This section describes the design principles of our Simply-V and design challenges it addresses. To ease the work of researchers and practitioners, we focus on (1) system-wide reconfigurability, (2) ease of integration of custom IPs and (3) technological heterogeneity as pivotal requirements.

MBUS: the Simply-V architecture, depicted in Figure 1, is based on fully parametric and reconfigurable, yet simple, main bus (MBUS) interconnect, based on AMBA AXI4. Most memories in Simply-V, generically encompassing ROMs, onchip SRAMs and external DRAMs, are mapped on the MBUS.

**PBUS**: Low-end and low-frequency peripherals, which commonly require a limited range of addresses for register file data and control, are collected in the peripheral bus (PBUS), as an additional slave to the MBUS. By design, the PBUS is meant for non-performance-critical bus traffic, hence we opt for an AXI4-lite interconnect.

**HBUS**: Our platform is also designed of accelerator development and HPC configurations, hence a high-bandwidth bus (HBUS) interconnect is exposed as a further slave of the MBUS. The HBUS offers streamlined, long-word access to more performant memories, such as DDR banks or HBM channels. The HBUS is suitable for high-performance accelerators, which require high-bandwidth to external DRAM memories, such as AI engines or vector co-processors.

**PLIC** and interrupts: Interrupts are managed by an implementation of the RISC-V standard platform-level interrupt controller, namely PLIC, integrated as a custom unit leveraging our custom IP flow, detailed in Section III-C.

**SysMaster**: Since Simply-V is primarily designed for research and development, host-side debug is a fundamental feature. We explicitly expose on the MBUS a host-side connection, the SysMaster. It allows the user to directly interact with the SoC, e.g. to inject faults or read-back data over a high-speed link, e.g. PCIe, rather than low-speed JTAG.

Cross-profile UART: A UART peripheral is hosted in the PBUS for both embedded and HPC profiles. For embedded, we leverage a physical UART IP over a PMOD connector. In case of HPC deployment, such as on PCIe acceleration cards, a PMOD connection is typically not available. Therefore, we design a virtual UART module to emulate the same behaviour of its physical counterpart over the PCIe link.

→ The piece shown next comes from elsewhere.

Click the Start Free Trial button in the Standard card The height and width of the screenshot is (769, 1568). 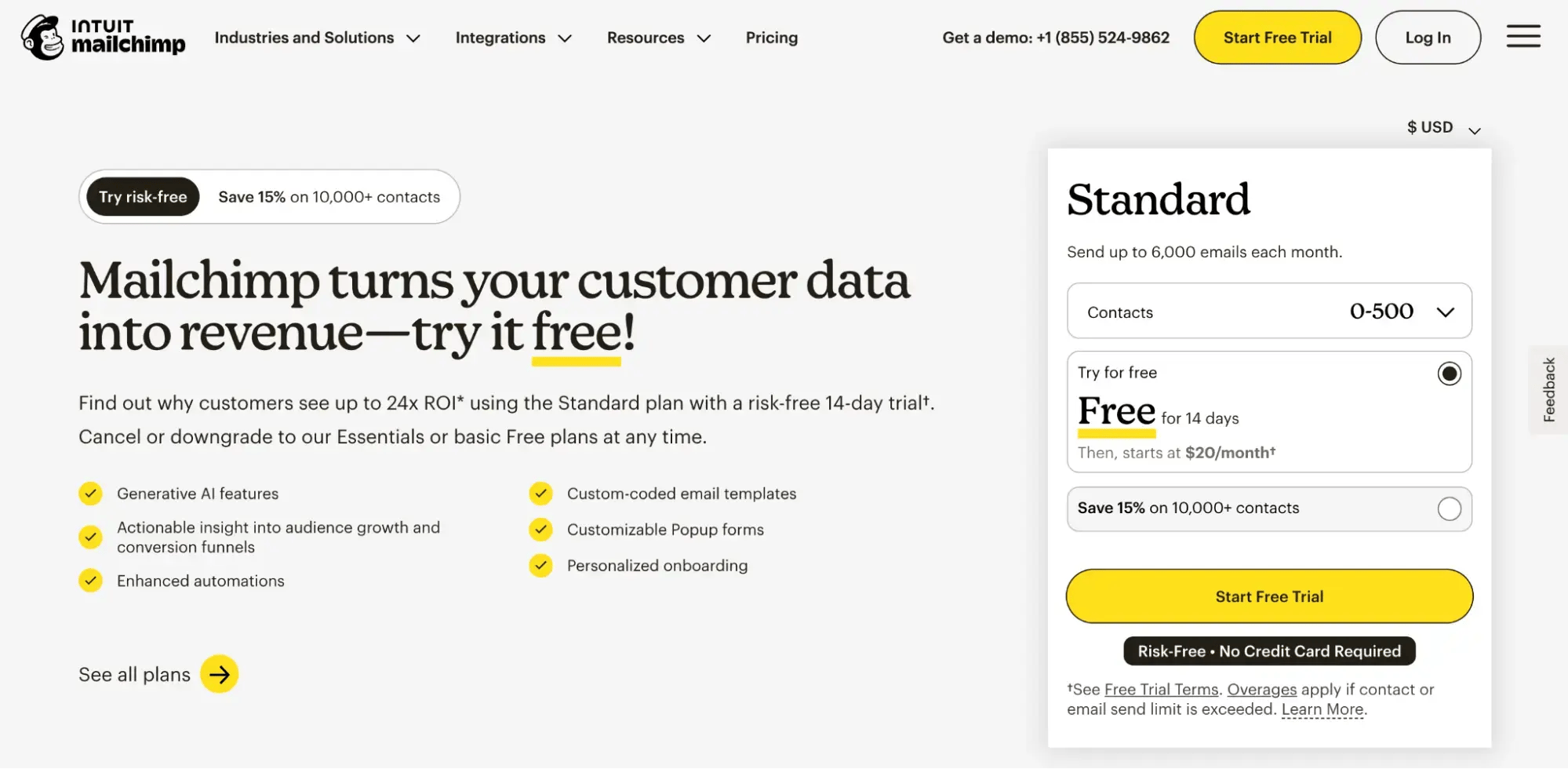pyautogui.click(x=1268, y=596)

# A. SoC Configuration Flow

Simply-V provides a lightweight, parameter-based configuration flow to re-shape the platform at build time and restructure the whole SoC to adapt it to their experimental needs.



Fig. 3 . Architecture of the RV Socket, with CPU-specific logic enclosed in dashed lines.

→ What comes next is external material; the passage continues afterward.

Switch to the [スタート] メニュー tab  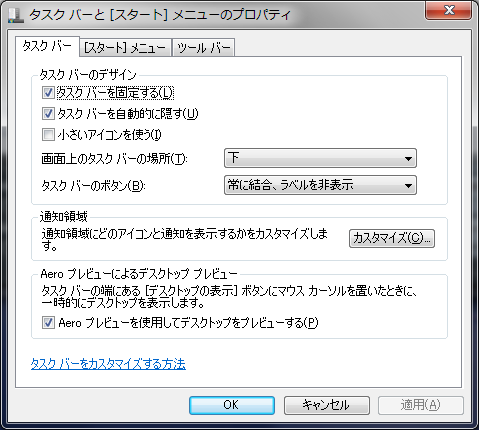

Four modular input tables are required, namely a systemlevel configuration, e.g. target CPU, RISC-V XLEN, and three configuration files for MBUS, PBUS and HBUS, respectively, for interconnect, address map and CDC management.

Buses are reconfigured in a transparent, automated and verified process. The necessary RTL modifications to remap addresses and interconnections are automated and hidden to the user. Peripheral IPs, such as timers, GPIOs or accelerators, can be optionally instantiated in one or multiple instances and their clock frequency, alongside the CPU clock, can be controlled from configuration files.

# B. RV Socket and Debug Support

Simply-V aims at providing a fast deployment flow that targets different processors with a vendor-agnostic plug-in framework. To address such needs, we introduce the RV Socket, a modular CPU wrapper offering a unified interface for the RISC-V cores towards the MBUS for operation and the host for debugging. Figure 2 depicts the architecture of the RV Socket. In the following, we present motivation and detail our design choices.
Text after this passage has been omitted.